# Simple, Basic Broiling Recipes?



## GregL (Sep 16, 2007)

Anyone have any simple, basic and quick broiling recipes they'd like to share? I'm looking for something that is easy to do after working a 10 hour day.

Any spice mixes or off-the-shelf products you'd like to suggest?

Thanks,
Greg


----------



## kooler (Nov 2, 2006)

GregL said:


> Anyone have any simple, basic and quick broiling recipes they'd like to share?

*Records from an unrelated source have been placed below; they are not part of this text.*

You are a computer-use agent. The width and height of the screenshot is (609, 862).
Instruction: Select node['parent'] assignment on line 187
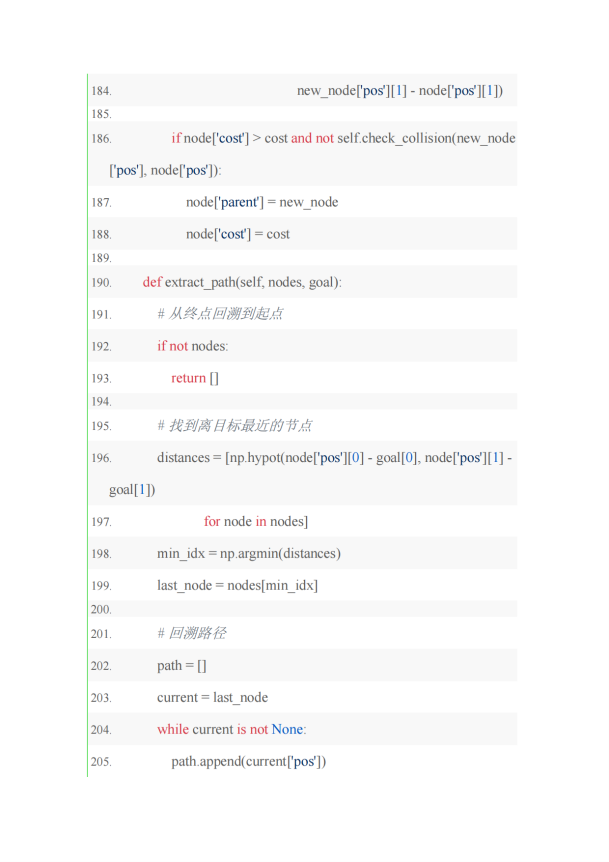point(262,202)
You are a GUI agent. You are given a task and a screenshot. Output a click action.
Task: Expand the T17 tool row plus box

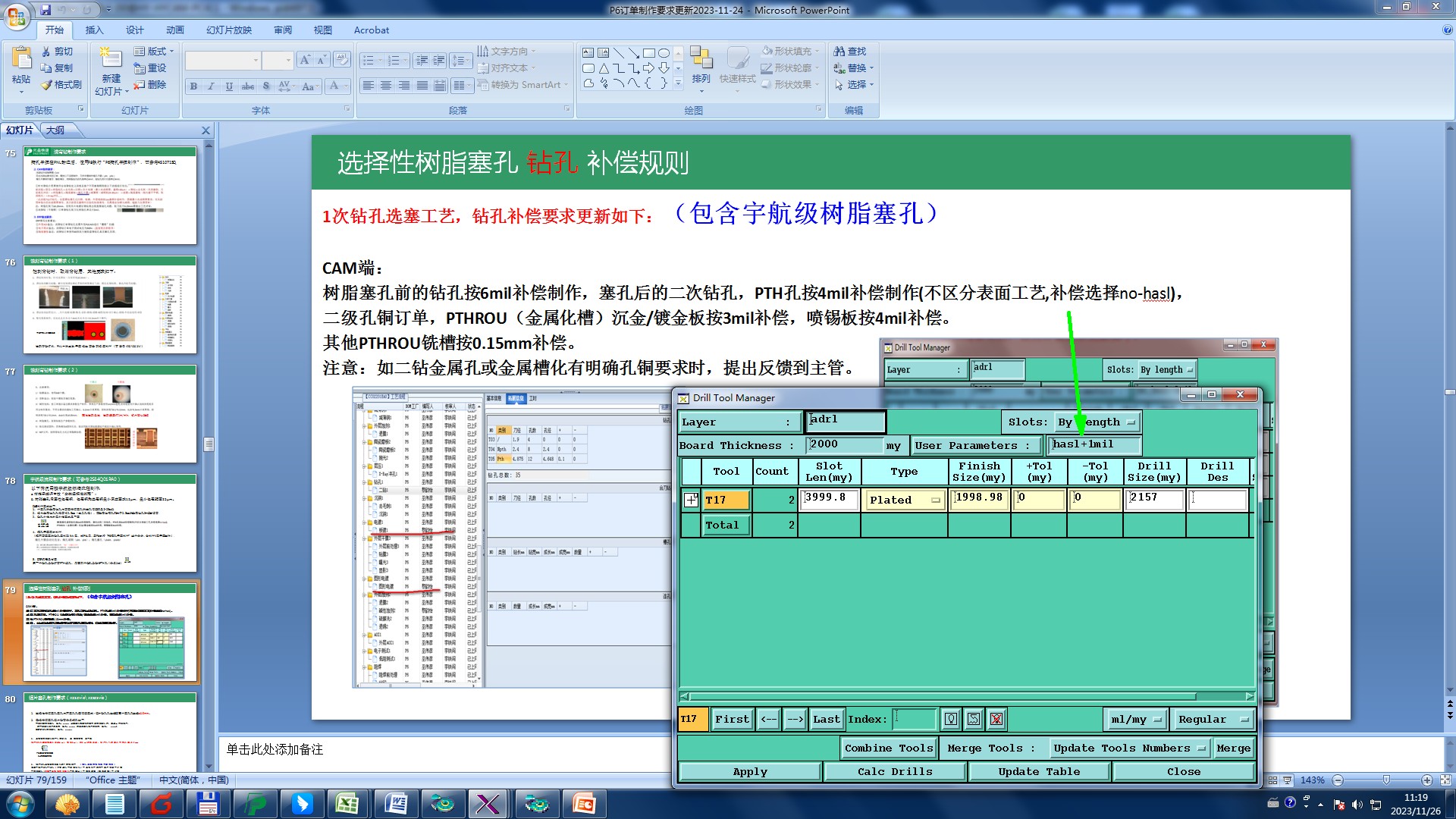(691, 500)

I'm looking for something that is easy to do after working a 10 hour day.
> 
> Any spice mixes or off-the-shelf products you'd like to suggest?
> 
> ...


butter, garlic, lemon juice is gonna be the trilogy on fish. and then you got to add some dill weed. depending on what kinda fish your doing, sometimes chili powder and about any other spice blends. if you want to simple it up and you got the bucks get some emerils stuff. but to back up a little bit it depends on the type of fish you have and wether fillets or whole but experiment and enjoy and let us know how it turned out.opcorn::beer:


----------



## GregL (Sep 16, 2007)

Thanks Kooler. We went to Red Lobster the other night and I got the catch of the day (Flonder) and I ordered it broiled. It was fantastic! It looked like a simple spice mixture was just sprikled on it and yes, I think they broiled it in butter.

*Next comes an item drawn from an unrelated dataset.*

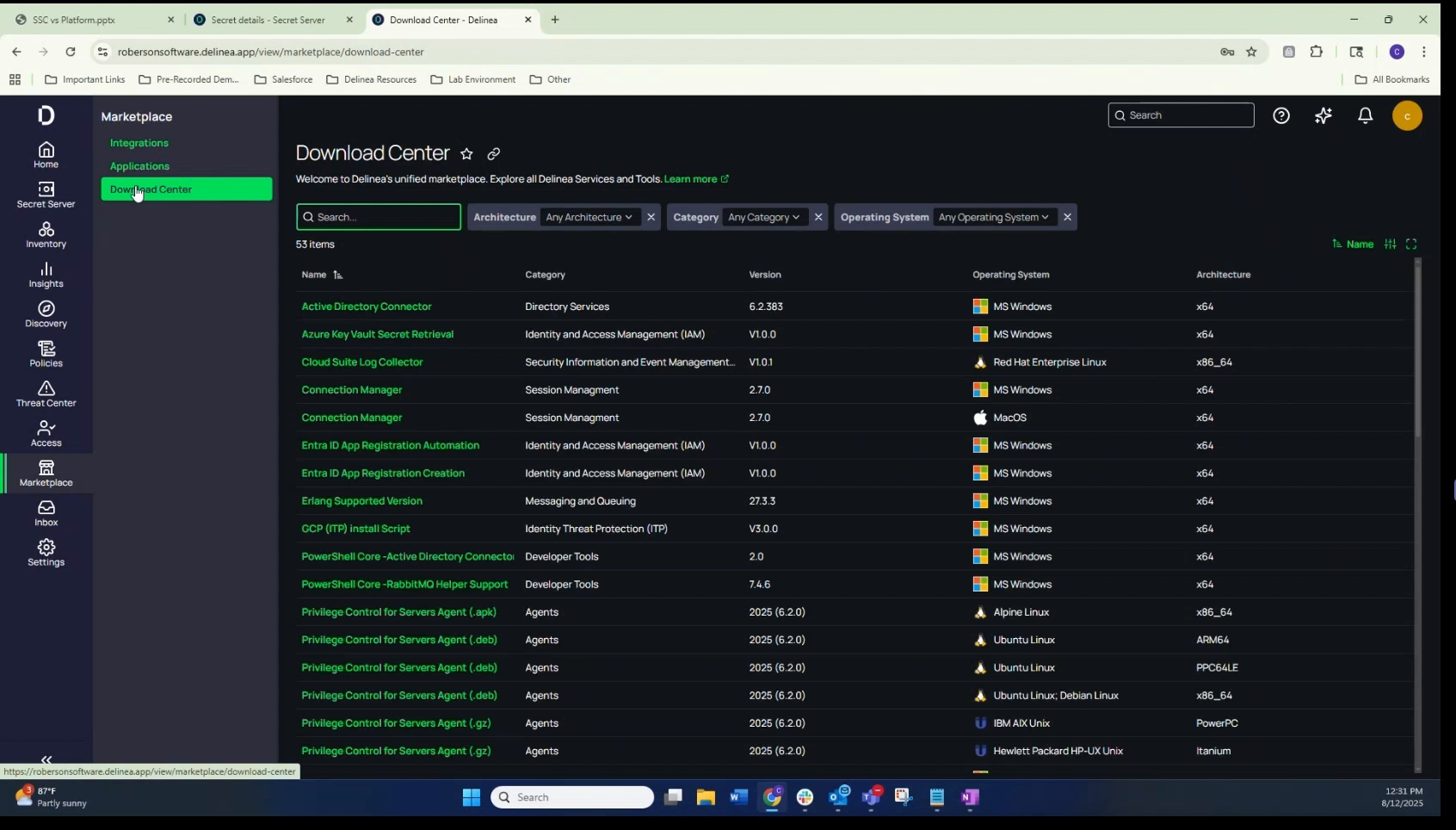Click inside the marketplace search box
The image size is (1456, 830).
pos(379,217)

My most recent trip fishing ended badly so I was in Sam's Club today and was jonesing for some fish so I threw a bag of frozen Talapia into the cart. Not as good as catching your own, but I'd like to do something good with it so it doesn't seem...bland. You know?


----------



## old linesides (Oct 6, 2006)

I always keep a few bottles of Lawry's Bottled Marinades in the cupboard . When you come home tired and don't feel like slicing and dicing they really come in handy . They make a bunch of different flavors and I can usually find them on sale at Super Fresh . Just pour over the fish , marinate for 30 minutes and put in the broiler . http://www.lawrys.com/Main/products.aspx


----------



## gus (Jan 24, 2002)

it doesnt get more simple or really any better than blackening. theres a ton of varieties of blackening seasoning at the store.

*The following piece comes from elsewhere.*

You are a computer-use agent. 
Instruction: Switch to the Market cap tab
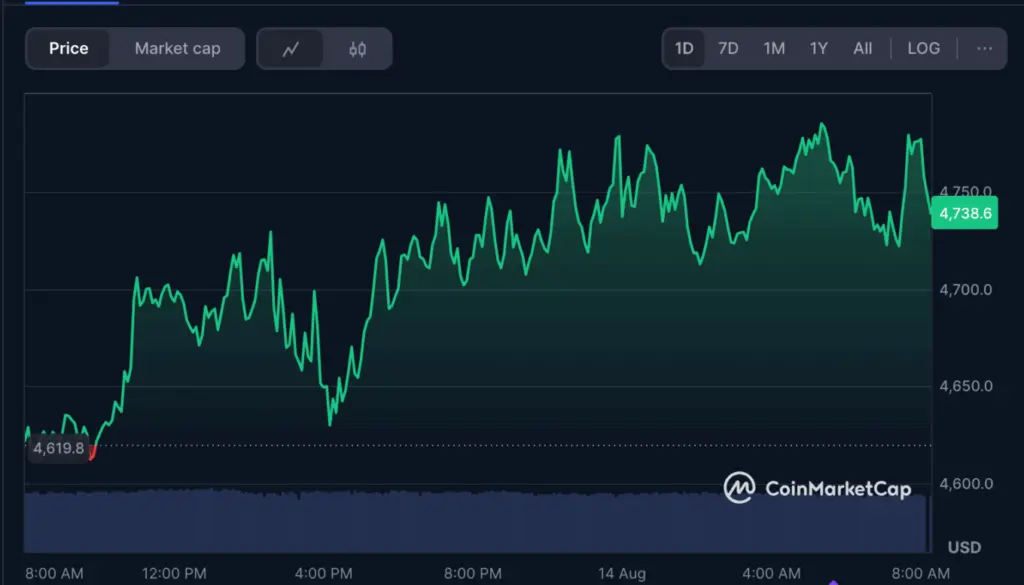click(x=177, y=47)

sprinkle cajun or blackening seasoning over fish
melt butter and drizzle over seasoned fillets (both sides)
butter should solidify

heat up cast iron skillet - very very hot - preferably on grill unless u like a smokey house

drop in fish and sear 1-3 mins on each side depending upon thickness.

u can turn this into tacos or a sandwich or whatever - scrumptious.


----------



## Gnatman (Sep 15, 2005)

*I like to...*

...simply add pats of BUTTER, and a few squits of FRESH lime (or lemon) juice. Sprinkle a tablespoon or so of non-pareil capers (the small ones), and broil. Light, refreshing, and delicious!


----------



## sprtsracer (Apr 27, 2005)

gus said:


> it doesnt get more simple or really any better than blackening. theres a ton of varieties of blackening seasoning at the store.
> 
> sprinkle cajun or blackening seasoning over fish
> melt butter and drizzle over seasoned fillets (both sides)
> ...


Yup!!! I have a great recipe' for blackening/cajun seasoning spice...just like Emeril's original "Essence". I'll post it seperately.


----------



## GregL (Sep 16, 2007)

Got it!

Thanks for all the great ideas guys!


----------